The article’s thesis reads, The hookup culture that has largely replaced dating on college campuses has been viewed, in many quarters, as socially corrosive and ultimately toxic to women, who seemingly have little choice but to participate. Actually, it is an engine of female progress—one being harnessed and driven by women themselves.

I read the article, start to finish, as well as all of the comments. I thought a lot about it last night, and I came to a few new conclusions. These conclusions, however, are not related to whether or not I believe that hooking up is an empowering response to sexual liberation. These new conclusions are related to a new and still developing idea of what empowerment actually means.

I have decided, for now, that to me a true empowerment of female individuals entails a liberation 1) from social and political structures that perpetuate unequal treatment of women, and 2) from media representation that propagates dehumanizing portrayals, images or assessments of women.

What empowerment does not entail is 1) the individual responses of women in light of political and social equality and 2) the ability to control the attitudes and misconceptions of others about women. ( I reserve the right to revise this definition in the future, but for the time being I think it suffices.)

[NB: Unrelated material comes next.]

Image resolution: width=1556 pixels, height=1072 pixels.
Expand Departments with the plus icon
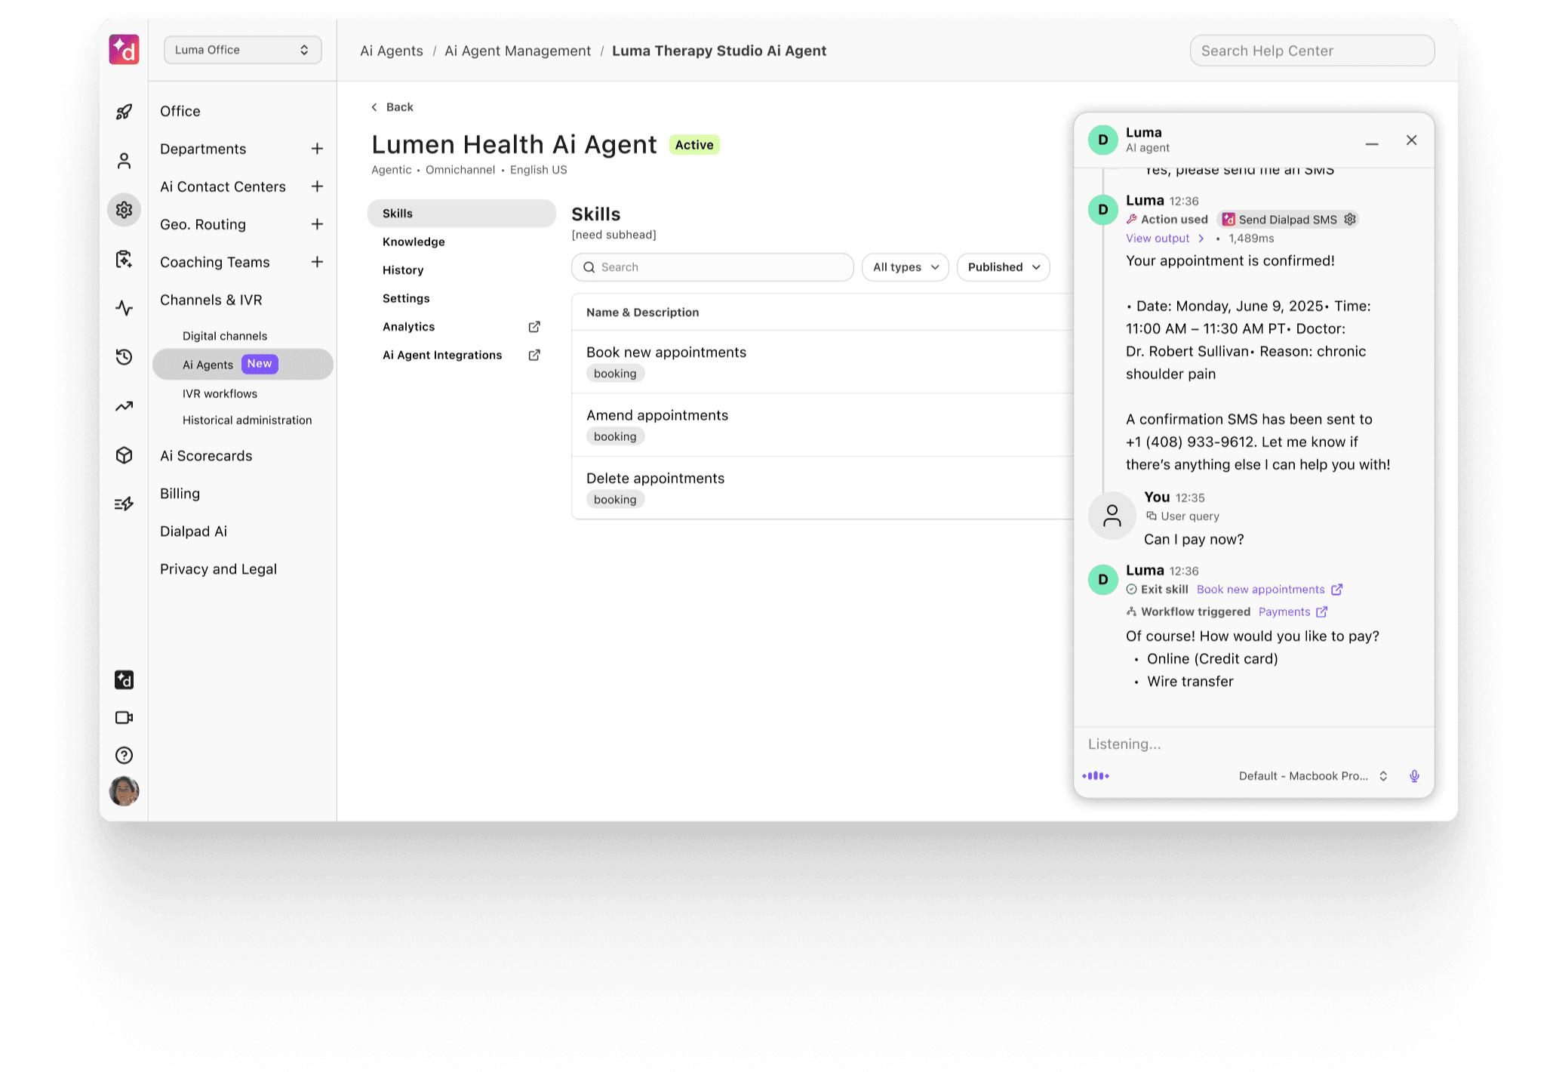(317, 149)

As I was reading through the commentary for the Rosin article, I observed an all too familiar trend. Rather than a balanced consideration of the actual discussion points highlighted in the article, the commentary rather quickly degenerated into personal attacks, name calling and a heated argument about abortion. I have noticed this trend all too frequently in any “feminist” discussion even remotely related to female sexuality.

As I considered the commentary and its relation to the article further, I decided that approaches to empowerment from this angle (making assumptions about the relative state of empowerment of the gender based on the net trends in individual responses) may not be helpful.

For me, empowerment is what happens beforehand that allows the individual woman the right and honor of personal choice. That she is able to decide for herself whether she wants to hook up or not is empowerment. That she no longer faces legal restrictions in making her choice, that she no longer faces social stigmatization in making her choice: these factors comprise the context for an empowered woman.

What she as an individual decides in response to this freedom should not be lumped together with the personal and individual decisions of others and constructed into a generalization about the relative state of female empowerment. This applies, furthermore, to the decisions female individuals make about staying home or going to work (i.e. the Rechner polemic), raising their own chickens or purchasing packaged meat from the supermarket, wearing high heels and make up or not wearing high heels and makeup. As a result of empowerment, these should be respected as individual decisions, free from the risk of being included in generalized assessments of the gender.

It seems to me that Rosin’s approach to empowerment is dehumanizing in that these polemics see women as women only and not as female individuals. While a discussion of the issues that women face is helpful when considering the legal and social constructs that are still restrictive, at some point, the true result of empowerment should be that the individual identity of each woman (within which gender plays only a part) supersedes that of simply and singularly the categorization of her gender.

At this point, women will be free from the traditional assumption that men are human individuals and women are women first, individuals second.

Empowerment, which allows women to make equal and unstigmatized individual choices, also allows for a variety of responses, whether those responses be the imitation of patriarchal patterns, a rebellion against them, or the creation of new patterns (in my opinion, this is the hardest to achieve.) Female individuals will choose a variety of responses, and, as individuals, they will be as inconsistent and as human as men have been and have been allowed to be.

For me, deciding that one response, only, is empowering while others are not creates polemic and unnecessarily divisive issues regarding decisions that are made on a personal and individual level. Focusing and quarrelling over these hot button issues detracts from the ultimate goal of assuring that, eventually, women are respected on an equal and individual level, the same as men.

I believe we have a ways to go in order to reach this state of fair and equal treatment. However, unless we allow women the right to individual choice in light of new found freedoms and equality without passing judgment or attempting to concoct generalizations, I believe it will be difficult to arrive at this ultimate destination.

Do you agree or disagree with this view of empowerment? Do we have the right to make generalizations based on individuals responses to freedom as representative of the gender? Or, should individual responses be respected as such?